我实现了我的快速排序算法,如下所示。 sortArray 函数是对数组进行排序的入口点。它初始化数组的下限和上限,然后调用快速排序函数。快速排序通过将数组分成更小的子数组并对每个子数组进行排序来递归地对数组进行排序。它调用 split 函数对数组进行分区。 split 函数返回必须进行分割的位置的索引。代码如下-
class Solution {
public:
vector<int> sortArray(vector<int>& nums) {
cout << "Running Code" << endl;
int lower = 0;
int upper = nums.size() - 1;
quicksort(lower, upper, nums);
return nums;
}
void quicksort(int lower, int upper, vector <int> &nums )
{
if(lower<upper)
{
int index = split(lower, upper, nums);
cout << index << endl;
quicksort(lower,index-1,nums);
quicksort(index+1,upper,nums);
}
}
int split(int lower, int upper, vector<int> &nums)
{
int base = nums[lower];
int start = lower;
int end = upper;
printf("start: %d end: %d\n", start, end);
while(start < end)
{
while(nums[start] < base);
start++;
while(nums[end] > base);
end--;
if(start<end)
swap(nums[start], nums[end]);
}
swap(nums[lower],nums[end]);
return end;
}
};
我想对数组进行递归排序,但出现运行时错误,如下所示 -
=================================================================
==22==ERROR: AddressSanitizer: heap-buffer-overflow on address 0x5020000000a0 at pc 0x558a0c57ac59 bp 0x7ffcb3489590 sp 0x7ffcb3489588
READ of size 4 at 0x5020000000a0 thread T0
#4 0x7fa09395ed8f (/lib/x86_64-linux-gnu/libc.so.6+0x29d8f) (BuildId: c289da5071a3399de893d2af81d6a30c62646e1e)

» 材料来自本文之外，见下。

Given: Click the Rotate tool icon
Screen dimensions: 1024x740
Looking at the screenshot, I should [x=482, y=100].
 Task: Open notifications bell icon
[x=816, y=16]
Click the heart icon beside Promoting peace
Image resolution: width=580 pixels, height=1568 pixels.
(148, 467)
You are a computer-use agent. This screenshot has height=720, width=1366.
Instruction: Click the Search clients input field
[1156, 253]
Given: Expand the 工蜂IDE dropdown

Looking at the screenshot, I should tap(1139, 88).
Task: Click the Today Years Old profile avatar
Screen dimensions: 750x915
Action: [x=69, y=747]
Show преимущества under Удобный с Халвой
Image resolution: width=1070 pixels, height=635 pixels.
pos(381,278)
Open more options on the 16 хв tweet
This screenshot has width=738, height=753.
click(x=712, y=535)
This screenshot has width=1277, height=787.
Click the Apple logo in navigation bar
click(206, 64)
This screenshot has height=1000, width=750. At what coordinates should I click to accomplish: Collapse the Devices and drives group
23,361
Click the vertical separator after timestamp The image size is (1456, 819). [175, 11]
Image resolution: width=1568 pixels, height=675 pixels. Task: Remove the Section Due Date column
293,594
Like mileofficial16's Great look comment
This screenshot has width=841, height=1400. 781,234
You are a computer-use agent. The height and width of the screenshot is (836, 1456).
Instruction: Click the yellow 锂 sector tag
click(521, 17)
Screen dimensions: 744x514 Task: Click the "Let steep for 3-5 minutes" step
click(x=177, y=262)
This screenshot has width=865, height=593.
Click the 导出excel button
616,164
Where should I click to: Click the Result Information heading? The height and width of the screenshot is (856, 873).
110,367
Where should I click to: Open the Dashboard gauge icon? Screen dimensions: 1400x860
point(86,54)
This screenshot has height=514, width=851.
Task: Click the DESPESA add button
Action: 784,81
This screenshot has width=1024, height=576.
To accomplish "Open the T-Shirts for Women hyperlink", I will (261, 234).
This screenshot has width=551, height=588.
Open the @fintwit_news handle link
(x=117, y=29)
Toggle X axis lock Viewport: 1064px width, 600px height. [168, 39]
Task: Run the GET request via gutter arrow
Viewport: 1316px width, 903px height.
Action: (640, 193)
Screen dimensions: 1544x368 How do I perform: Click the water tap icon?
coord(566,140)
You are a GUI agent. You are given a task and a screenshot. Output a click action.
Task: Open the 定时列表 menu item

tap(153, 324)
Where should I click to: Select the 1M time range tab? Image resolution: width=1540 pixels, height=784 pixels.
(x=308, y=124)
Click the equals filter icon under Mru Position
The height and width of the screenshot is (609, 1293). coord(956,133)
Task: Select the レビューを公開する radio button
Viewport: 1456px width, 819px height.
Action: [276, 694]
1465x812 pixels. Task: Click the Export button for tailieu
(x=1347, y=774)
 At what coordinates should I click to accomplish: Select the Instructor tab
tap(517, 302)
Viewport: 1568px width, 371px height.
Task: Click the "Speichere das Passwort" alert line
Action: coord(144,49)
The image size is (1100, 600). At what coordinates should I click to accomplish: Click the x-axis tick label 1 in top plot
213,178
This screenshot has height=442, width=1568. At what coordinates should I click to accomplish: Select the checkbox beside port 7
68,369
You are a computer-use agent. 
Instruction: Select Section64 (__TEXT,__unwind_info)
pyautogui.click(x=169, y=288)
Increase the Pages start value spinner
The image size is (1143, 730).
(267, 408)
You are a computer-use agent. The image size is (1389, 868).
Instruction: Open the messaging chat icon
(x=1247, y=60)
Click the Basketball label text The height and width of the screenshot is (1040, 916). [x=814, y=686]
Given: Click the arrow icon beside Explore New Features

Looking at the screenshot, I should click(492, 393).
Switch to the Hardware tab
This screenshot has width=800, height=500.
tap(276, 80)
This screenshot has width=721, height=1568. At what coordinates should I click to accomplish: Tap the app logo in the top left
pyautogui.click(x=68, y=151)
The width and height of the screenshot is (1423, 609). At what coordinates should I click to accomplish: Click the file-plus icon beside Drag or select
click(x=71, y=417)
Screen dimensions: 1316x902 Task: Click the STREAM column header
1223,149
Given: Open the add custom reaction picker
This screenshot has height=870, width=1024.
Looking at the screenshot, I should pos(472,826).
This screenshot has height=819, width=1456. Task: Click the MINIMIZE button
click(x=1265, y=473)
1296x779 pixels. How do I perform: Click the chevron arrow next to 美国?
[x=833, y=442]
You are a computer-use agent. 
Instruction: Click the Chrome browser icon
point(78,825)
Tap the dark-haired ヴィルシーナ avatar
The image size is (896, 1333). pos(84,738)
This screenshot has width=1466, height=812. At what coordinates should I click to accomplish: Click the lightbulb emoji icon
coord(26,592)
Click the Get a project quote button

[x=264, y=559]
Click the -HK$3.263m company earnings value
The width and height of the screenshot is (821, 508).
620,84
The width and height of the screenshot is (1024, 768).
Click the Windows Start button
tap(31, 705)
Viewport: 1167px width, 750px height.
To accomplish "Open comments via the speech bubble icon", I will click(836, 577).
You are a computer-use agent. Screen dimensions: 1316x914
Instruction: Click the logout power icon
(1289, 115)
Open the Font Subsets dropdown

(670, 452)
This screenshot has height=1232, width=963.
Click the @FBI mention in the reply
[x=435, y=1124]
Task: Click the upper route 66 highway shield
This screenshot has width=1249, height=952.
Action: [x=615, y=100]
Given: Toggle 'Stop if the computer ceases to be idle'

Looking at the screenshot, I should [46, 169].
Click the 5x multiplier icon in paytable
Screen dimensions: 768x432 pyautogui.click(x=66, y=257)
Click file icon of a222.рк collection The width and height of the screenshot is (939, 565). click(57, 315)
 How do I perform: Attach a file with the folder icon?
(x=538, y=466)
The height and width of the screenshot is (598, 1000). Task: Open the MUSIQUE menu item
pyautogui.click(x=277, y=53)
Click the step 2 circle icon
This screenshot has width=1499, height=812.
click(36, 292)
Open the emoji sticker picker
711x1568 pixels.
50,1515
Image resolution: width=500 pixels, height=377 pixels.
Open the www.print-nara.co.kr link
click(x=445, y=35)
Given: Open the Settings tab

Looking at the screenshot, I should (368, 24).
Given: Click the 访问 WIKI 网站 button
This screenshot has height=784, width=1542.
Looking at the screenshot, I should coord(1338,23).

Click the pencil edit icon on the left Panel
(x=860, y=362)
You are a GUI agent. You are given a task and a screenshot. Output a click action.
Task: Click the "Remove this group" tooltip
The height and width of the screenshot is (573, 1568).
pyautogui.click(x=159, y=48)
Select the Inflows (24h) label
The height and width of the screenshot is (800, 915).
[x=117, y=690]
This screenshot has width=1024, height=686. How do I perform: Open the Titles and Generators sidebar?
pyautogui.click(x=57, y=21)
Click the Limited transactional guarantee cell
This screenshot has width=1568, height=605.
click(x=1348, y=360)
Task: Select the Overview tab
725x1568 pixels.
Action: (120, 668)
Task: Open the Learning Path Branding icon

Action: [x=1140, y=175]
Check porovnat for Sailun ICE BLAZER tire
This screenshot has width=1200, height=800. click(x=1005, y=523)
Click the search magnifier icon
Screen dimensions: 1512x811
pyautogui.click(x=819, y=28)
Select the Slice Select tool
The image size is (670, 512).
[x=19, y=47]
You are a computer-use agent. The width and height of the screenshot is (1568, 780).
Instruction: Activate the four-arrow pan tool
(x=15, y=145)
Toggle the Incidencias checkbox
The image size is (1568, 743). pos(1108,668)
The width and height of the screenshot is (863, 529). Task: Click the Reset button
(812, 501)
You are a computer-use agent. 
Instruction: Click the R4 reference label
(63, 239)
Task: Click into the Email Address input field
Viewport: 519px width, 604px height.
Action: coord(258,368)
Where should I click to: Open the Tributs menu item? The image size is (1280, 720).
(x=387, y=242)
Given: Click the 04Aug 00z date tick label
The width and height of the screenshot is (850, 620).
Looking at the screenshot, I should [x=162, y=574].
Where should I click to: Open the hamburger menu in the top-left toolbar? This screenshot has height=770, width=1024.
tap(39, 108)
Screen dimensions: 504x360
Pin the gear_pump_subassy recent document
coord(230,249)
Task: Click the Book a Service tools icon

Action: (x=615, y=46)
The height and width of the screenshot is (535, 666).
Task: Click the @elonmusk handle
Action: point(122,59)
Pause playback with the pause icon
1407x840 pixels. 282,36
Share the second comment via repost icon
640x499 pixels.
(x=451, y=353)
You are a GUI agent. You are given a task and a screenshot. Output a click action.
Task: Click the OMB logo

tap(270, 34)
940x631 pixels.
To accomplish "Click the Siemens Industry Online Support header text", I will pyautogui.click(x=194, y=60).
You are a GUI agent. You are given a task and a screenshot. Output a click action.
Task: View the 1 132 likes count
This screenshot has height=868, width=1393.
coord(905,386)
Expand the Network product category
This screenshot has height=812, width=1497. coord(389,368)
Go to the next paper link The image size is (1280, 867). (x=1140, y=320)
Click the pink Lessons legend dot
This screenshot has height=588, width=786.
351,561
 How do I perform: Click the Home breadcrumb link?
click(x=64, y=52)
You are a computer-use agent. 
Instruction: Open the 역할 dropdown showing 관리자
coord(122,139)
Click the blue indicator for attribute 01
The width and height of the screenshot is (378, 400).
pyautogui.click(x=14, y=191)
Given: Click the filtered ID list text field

#5 0x7fa09395ee3f (/lib/x86_64-linux-gnu/libc.so.6+0x29e3f) (BuildId: c289da5071a3399de893d2af81d6a30c62646e1e)
0x5020000000a0 is located 0 bytes after 16-byte region [0x502000000090,0x5020000000a0)
allocated by thread T0 here:
#6 0x7fa09395ed8f (/lib/x86_64-linux-gnu/libc.so.6+0x29d8f) (BuildId: c289da5071a3399de893d2af81d6a30c62646e1e)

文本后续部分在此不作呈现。